Record excerpts.

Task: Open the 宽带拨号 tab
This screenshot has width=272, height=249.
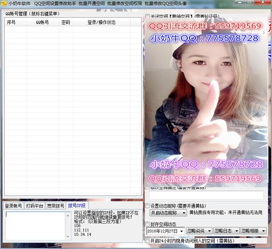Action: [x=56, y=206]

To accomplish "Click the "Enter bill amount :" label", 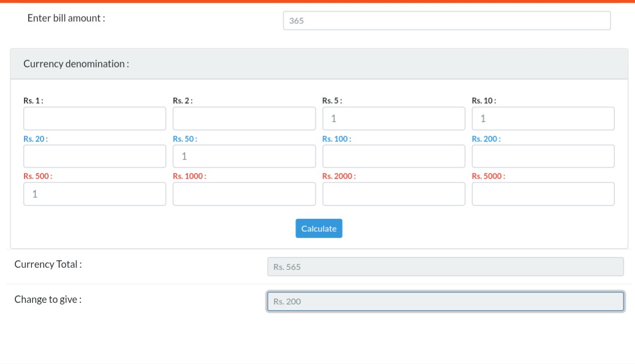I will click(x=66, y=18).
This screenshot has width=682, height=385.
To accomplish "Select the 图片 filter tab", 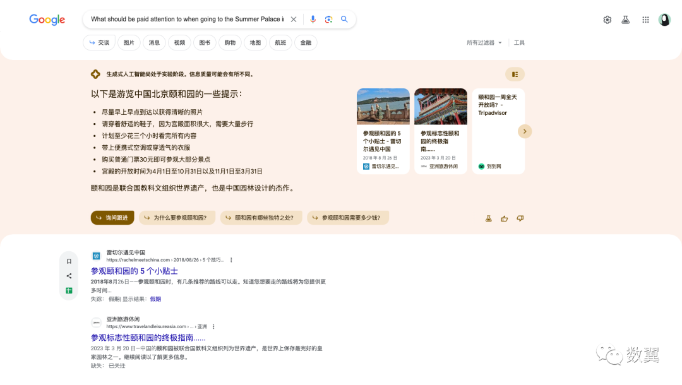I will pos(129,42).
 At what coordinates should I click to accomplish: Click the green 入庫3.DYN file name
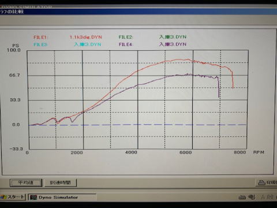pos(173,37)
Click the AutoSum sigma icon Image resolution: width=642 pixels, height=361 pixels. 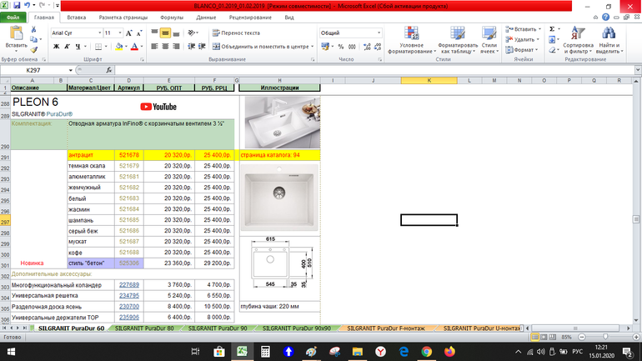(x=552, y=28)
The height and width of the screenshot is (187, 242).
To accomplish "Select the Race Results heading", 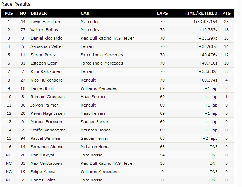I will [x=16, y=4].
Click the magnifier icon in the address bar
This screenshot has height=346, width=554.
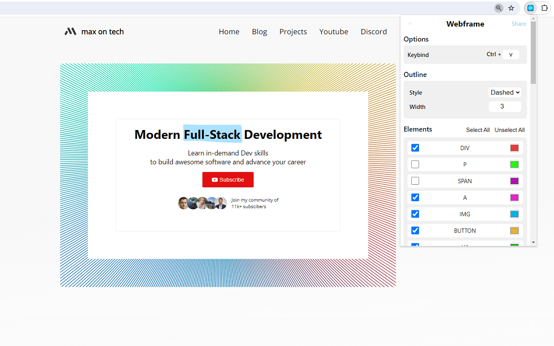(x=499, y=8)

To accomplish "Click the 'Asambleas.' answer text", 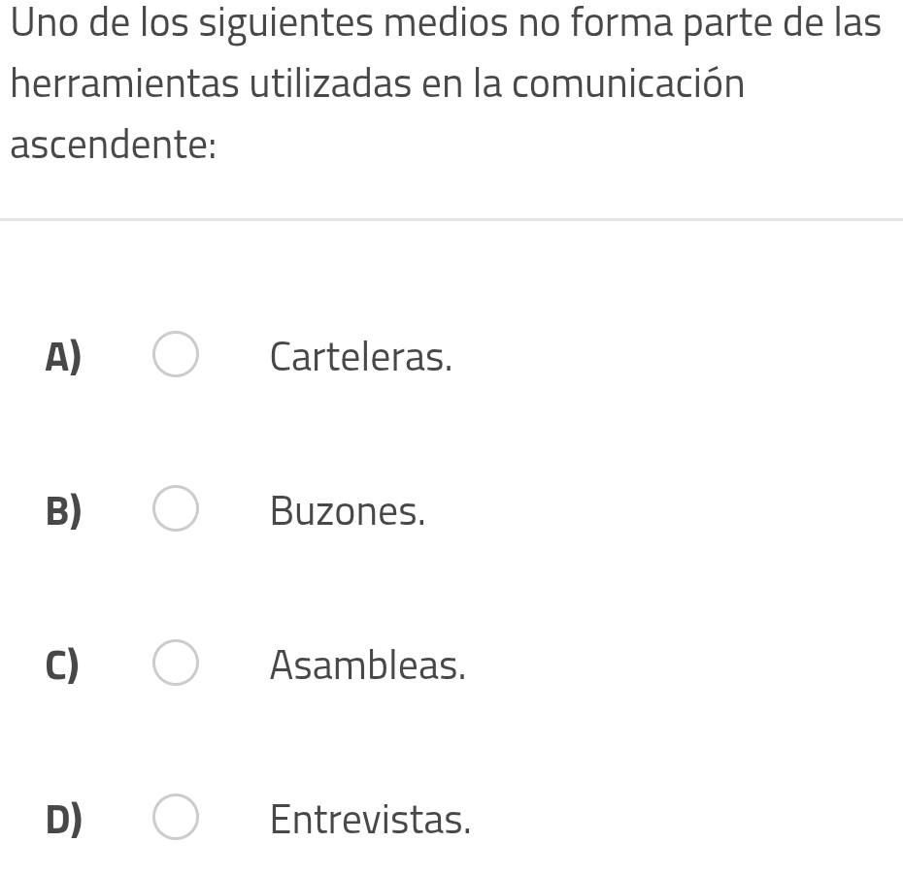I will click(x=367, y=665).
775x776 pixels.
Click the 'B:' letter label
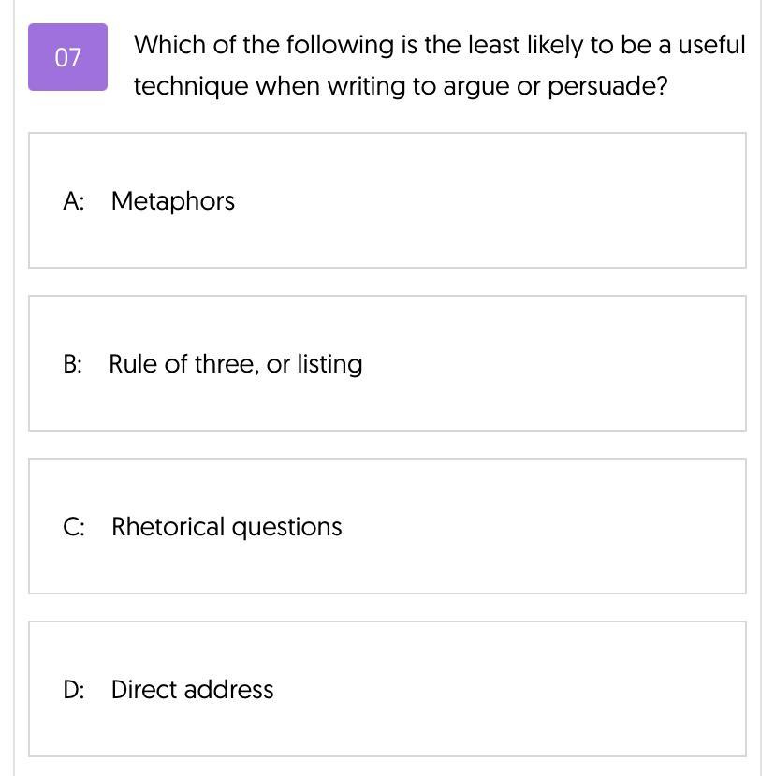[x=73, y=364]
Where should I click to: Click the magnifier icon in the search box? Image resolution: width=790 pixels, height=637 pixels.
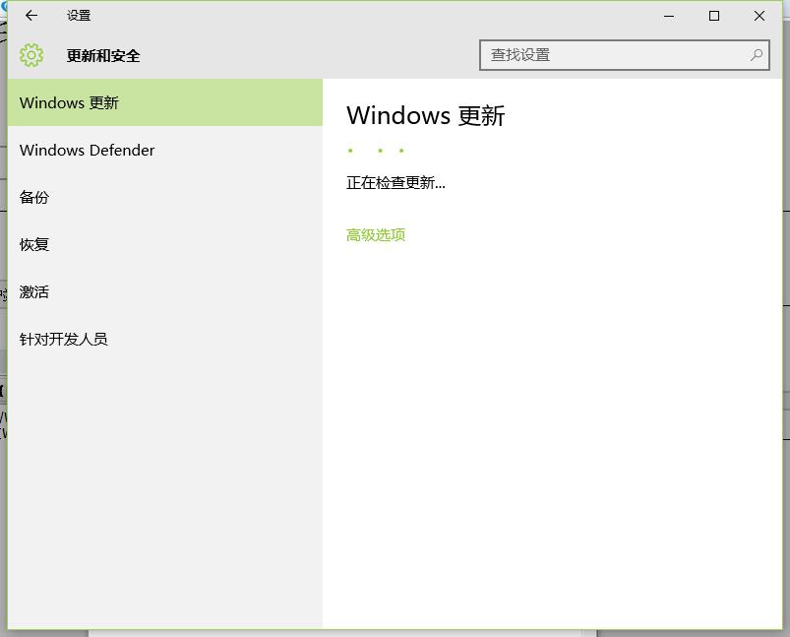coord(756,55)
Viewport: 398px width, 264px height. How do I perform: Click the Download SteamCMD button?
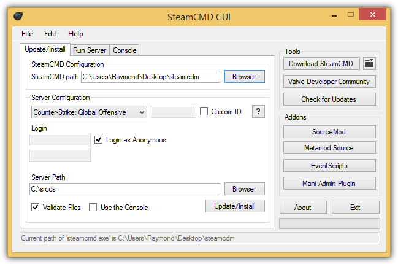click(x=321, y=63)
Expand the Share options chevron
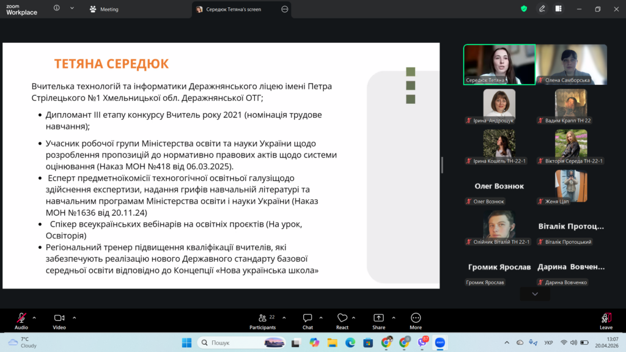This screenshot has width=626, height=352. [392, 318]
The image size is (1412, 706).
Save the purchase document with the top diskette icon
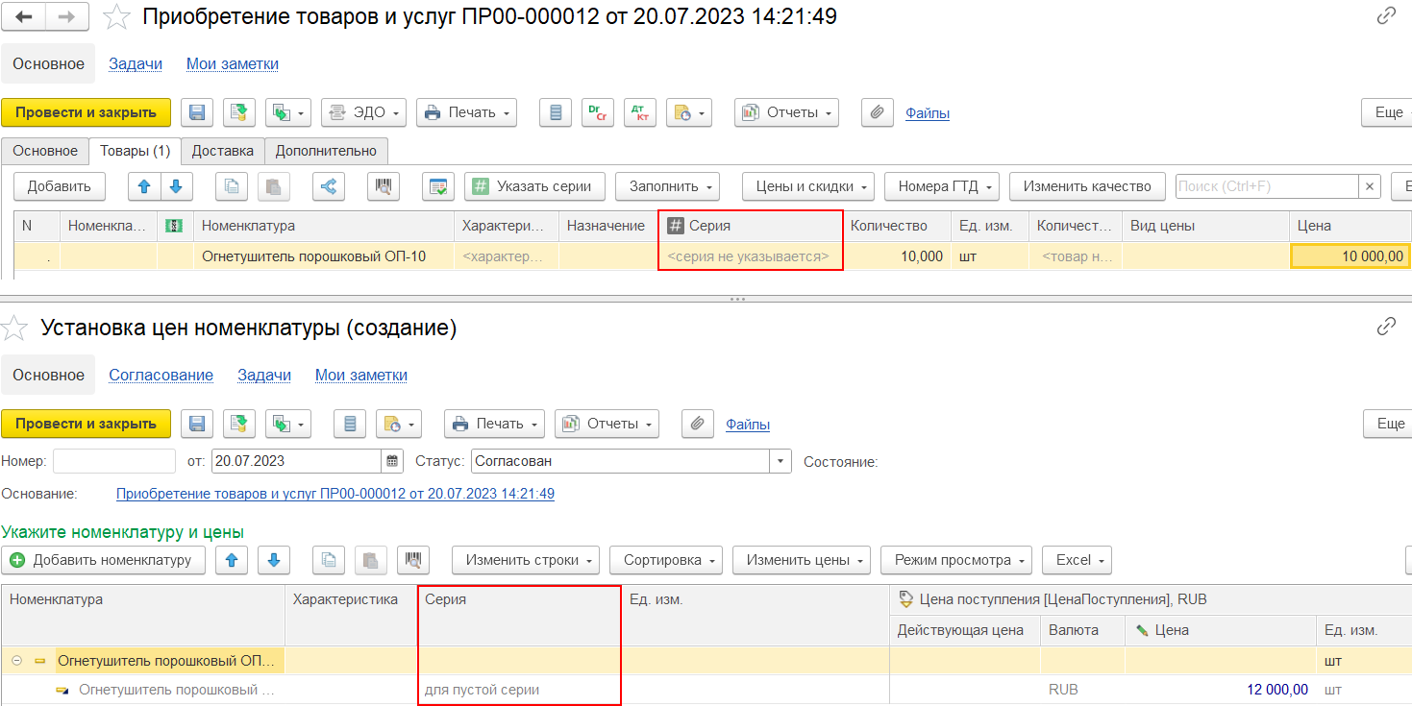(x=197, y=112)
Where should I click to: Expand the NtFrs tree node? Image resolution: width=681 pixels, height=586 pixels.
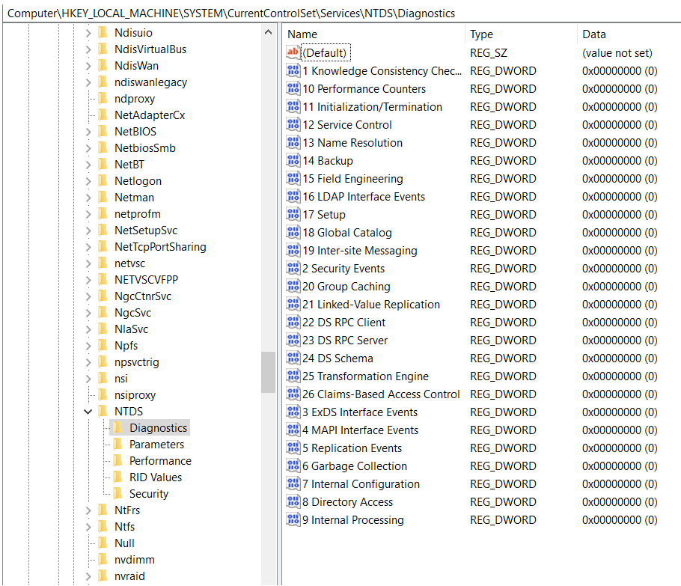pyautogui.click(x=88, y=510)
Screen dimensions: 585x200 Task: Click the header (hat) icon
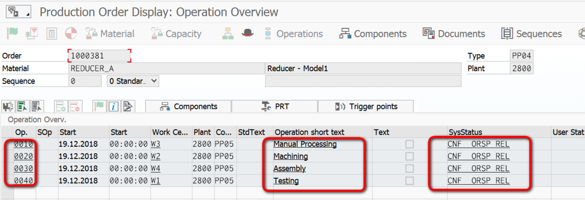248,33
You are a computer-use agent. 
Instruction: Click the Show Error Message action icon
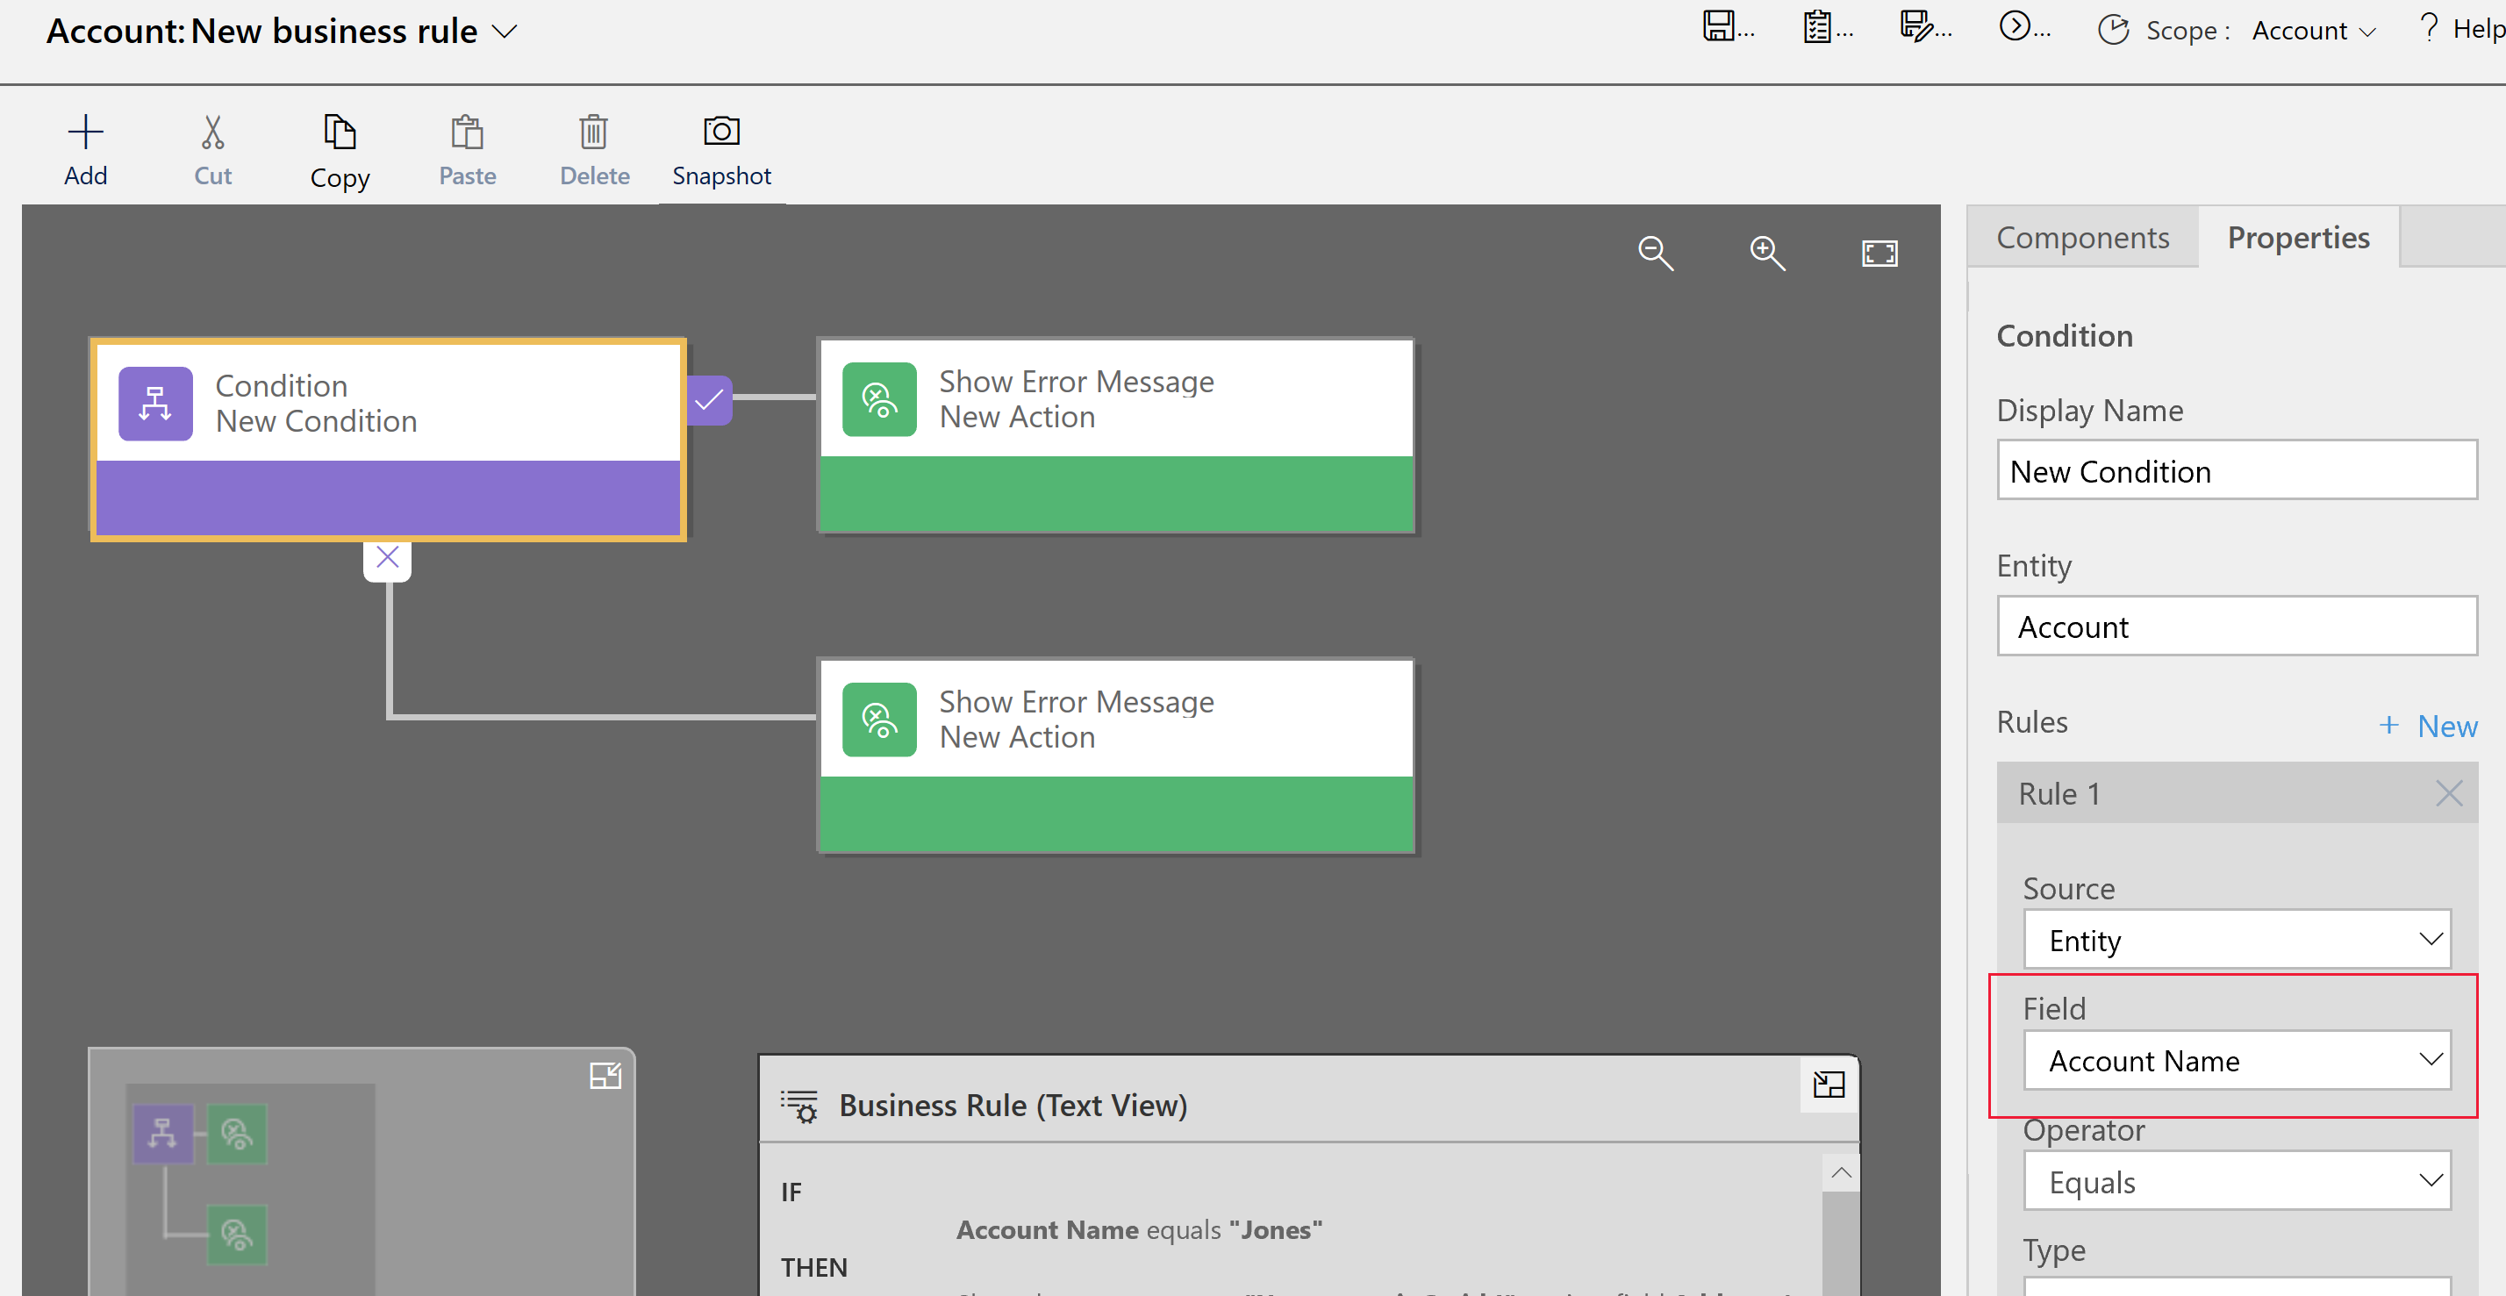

The task. The copy should hold, exactly, the lines from the one containing "Save the purchase" to the final line of the listing above, with both ends present and no pictures.

Solution to this task.
Save the purchase document with the top diskette icon
(x=197, y=112)
Where should I click to: Expand the NtFrs tree node? Image resolution: width=681 pixels, height=586 pixels.
pyautogui.click(x=88, y=510)
Screen dimensions: 585x200 Task: Click the header (hat) icon
248,33
You are a computer-use agent. 
Instruction: Click the Show Error Message action icon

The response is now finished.